> [ИСХОДНЫЙ ТЕКСТ]
□ □ □ □

Сами участники движения (Бенуа, Сомов, Добужинский, Бакст, Лансере, Остроумова-Лебедева, Билибин) не были великими художниками, не создали художественных шедевров или выдающихся произведений, но вписали несколько очень красивых, почти эстетских страниц в историю русского искусства, фактически показав миру, что и русскому искусству не чужд дух национально ориентированного эстетизма в лучшем смысле этого, несправедливо приниженного термина. Характерным для стиля большинства мирискусников были изысканная линеарность (графичность - они вывели русскую графику на уровень самостоятельного вида искусства), тонкая декоративность, ностальгия по красоте и роскоши прошлых эпох, иногда неоклассицисткие тенденции и камерность в станковых произведениях. При этом многие из них тяготели и к театральному синтезу искусств - отсюда активное участие в театральных постановках, дягилевских проектах и «русских сезонах», повышенный интерес к музыке, танцу, современному театру в целом. Понятно, что большинство из мирискусников настороженно, а как правило, и резко негативно относились к авангардным течениям своего времени. «Мир искусства» стремился найти свой, крепко связанный с лучшими традициями искусства прошлого новаторский путь в искусстве, альтернативный пути авангардистов. Сегодня мы видим, что в ХХ в. усилия мирискусников практически не получили никакого развития, но в первой трети столетия они способствовали поддержанию высокого эстетического уровня в отечественной, да и в европейской культурах и оставили по себе добрую память в истории искусства и духовной культуры.

□ □ □ □

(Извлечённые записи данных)
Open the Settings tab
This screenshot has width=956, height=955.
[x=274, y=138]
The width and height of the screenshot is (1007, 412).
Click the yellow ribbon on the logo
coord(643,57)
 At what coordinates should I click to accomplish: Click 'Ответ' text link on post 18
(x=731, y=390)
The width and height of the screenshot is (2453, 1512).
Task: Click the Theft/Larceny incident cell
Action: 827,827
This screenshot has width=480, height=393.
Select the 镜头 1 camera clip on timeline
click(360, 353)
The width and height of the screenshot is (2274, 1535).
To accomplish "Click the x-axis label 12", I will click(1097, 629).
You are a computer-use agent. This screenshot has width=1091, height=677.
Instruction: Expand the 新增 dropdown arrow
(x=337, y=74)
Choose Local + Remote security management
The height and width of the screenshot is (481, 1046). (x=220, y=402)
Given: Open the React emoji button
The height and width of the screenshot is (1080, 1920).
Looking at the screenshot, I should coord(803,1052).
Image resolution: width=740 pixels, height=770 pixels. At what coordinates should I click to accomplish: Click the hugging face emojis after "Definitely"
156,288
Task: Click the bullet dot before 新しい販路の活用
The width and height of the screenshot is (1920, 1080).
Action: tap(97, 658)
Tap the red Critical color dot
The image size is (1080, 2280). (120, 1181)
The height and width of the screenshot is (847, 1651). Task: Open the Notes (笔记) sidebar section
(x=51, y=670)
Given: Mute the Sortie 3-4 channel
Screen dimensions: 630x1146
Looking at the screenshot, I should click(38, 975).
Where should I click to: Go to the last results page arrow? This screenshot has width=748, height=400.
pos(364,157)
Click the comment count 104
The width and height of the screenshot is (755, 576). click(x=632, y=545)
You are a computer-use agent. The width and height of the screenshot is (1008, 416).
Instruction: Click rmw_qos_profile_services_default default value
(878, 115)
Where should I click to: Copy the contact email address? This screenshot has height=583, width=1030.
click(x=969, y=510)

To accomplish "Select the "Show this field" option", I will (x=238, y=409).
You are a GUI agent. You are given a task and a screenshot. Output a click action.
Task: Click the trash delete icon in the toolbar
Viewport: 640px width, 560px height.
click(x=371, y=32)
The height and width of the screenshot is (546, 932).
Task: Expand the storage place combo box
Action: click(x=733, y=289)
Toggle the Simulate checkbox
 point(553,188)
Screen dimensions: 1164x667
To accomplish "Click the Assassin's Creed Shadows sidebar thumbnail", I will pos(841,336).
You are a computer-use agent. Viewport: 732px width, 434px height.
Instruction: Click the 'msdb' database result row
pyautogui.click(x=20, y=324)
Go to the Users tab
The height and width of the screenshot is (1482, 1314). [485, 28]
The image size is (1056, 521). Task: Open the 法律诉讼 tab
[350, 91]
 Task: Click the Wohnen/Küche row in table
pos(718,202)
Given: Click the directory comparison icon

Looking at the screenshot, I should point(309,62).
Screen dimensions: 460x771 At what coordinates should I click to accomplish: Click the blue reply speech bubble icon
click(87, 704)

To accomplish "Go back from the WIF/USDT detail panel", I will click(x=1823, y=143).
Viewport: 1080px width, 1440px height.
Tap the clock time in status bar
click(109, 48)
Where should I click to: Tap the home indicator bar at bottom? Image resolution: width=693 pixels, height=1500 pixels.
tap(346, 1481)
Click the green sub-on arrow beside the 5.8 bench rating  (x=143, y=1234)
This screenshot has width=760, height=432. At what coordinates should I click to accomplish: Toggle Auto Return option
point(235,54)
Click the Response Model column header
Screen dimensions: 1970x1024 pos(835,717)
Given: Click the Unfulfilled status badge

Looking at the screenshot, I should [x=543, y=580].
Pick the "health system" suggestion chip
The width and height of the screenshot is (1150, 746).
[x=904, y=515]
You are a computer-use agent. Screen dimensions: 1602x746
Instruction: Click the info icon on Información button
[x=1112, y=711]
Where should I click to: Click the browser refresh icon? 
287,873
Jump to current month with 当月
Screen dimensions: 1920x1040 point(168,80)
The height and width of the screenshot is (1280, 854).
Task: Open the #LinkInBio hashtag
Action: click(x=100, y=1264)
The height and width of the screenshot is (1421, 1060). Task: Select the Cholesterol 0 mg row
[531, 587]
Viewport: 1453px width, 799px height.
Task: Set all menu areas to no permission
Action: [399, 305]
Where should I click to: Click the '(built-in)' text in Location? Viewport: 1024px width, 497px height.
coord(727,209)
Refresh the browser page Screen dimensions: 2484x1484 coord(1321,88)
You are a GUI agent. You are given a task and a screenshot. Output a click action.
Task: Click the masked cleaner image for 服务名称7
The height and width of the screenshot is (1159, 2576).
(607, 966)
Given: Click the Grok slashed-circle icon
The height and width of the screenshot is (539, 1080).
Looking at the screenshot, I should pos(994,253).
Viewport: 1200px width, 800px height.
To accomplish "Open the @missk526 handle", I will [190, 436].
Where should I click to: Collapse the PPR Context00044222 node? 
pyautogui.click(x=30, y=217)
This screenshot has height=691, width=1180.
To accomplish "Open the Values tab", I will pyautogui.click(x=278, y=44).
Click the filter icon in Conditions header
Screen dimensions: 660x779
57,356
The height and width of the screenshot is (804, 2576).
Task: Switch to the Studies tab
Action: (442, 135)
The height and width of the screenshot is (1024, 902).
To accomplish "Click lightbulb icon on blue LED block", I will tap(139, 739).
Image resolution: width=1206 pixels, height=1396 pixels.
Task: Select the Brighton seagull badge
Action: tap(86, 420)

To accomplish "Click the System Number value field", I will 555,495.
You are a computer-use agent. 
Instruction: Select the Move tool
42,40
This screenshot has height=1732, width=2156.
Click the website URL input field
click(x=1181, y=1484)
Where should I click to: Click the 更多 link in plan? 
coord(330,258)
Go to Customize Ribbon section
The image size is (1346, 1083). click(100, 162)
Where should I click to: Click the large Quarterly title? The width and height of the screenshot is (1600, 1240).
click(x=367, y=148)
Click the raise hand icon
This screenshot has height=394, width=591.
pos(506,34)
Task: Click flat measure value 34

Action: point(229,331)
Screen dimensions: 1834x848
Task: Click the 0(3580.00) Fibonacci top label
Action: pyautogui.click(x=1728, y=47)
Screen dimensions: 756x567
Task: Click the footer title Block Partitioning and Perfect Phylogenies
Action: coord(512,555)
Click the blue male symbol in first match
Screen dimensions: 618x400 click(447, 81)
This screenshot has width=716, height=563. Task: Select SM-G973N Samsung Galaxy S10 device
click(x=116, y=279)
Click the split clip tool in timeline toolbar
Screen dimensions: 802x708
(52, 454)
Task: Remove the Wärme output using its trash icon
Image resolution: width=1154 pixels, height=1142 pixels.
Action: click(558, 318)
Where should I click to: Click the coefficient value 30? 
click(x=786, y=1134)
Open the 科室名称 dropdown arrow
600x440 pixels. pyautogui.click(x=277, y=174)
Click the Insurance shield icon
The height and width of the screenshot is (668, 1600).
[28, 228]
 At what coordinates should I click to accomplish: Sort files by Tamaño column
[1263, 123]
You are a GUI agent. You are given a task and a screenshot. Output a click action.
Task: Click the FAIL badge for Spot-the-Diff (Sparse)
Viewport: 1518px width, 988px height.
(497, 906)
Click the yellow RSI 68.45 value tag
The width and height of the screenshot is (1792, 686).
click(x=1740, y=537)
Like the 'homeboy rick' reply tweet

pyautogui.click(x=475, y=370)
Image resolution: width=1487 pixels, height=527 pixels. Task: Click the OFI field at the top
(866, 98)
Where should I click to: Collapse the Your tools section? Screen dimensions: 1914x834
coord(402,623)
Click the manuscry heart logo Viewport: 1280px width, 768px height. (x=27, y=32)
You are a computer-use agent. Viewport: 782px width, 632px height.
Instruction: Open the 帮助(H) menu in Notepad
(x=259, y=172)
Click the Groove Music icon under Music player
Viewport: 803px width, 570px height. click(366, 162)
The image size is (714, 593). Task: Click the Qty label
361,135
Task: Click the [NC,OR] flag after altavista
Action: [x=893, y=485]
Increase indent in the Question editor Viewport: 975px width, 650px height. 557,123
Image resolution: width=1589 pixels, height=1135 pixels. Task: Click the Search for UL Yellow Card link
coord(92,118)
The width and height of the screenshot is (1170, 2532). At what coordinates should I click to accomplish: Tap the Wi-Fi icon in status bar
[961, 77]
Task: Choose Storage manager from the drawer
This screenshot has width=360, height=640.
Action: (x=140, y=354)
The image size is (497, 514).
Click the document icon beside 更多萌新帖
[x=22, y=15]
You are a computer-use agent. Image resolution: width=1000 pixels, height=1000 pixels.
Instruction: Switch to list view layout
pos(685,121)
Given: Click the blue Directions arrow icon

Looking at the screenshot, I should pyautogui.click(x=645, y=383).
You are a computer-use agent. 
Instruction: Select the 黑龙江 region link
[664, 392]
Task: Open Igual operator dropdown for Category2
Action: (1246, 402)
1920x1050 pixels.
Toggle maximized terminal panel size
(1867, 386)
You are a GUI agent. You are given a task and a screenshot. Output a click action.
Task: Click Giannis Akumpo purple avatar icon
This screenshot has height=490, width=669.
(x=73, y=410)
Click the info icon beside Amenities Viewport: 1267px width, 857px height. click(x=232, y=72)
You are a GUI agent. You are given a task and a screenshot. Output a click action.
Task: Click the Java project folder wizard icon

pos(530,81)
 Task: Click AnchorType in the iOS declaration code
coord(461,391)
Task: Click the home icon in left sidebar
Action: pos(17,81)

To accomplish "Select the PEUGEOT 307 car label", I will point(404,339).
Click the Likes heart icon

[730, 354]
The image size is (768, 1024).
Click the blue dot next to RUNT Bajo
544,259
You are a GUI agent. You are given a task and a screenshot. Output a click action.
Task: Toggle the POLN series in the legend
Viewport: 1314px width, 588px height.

□ □ □ □

> [ЗАДАНИЕ A] Какой вид искусства мирискусники, согласно тексту о «Мире искусства», вывели на уровень самостоятельного?
> [ЗАДАНИЕ B] Пожалуйста, перепиши дословно строки листинга, начиная со строки с «At what coordinates should I click to accomplish: Sort» и заканчивая строкой с «Click the manuscry» включительно.
Текст о «Мире искусства» и листинг никак не связаны между собой.

> [ОТВЕТ A] Русскую графику.

> [ОТВЕТ B]
 At what coordinates should I click to accomplish: Sort files by Tamaño column
[1263, 123]
You are a GUI agent. You are given a task and a screenshot. Output a click action.
Task: Click the FAIL badge for Spot-the-Diff (Sparse)
Viewport: 1518px width, 988px height.
(497, 906)
Click the yellow RSI 68.45 value tag
The width and height of the screenshot is (1792, 686).
click(x=1740, y=537)
Like the 'homeboy rick' reply tweet

pyautogui.click(x=475, y=370)
Image resolution: width=1487 pixels, height=527 pixels. Task: Click the OFI field at the top
(866, 98)
Where should I click to: Collapse the Your tools section? Screen dimensions: 1914x834
coord(402,623)
Click the manuscry heart logo Viewport: 1280px width, 768px height. (x=27, y=32)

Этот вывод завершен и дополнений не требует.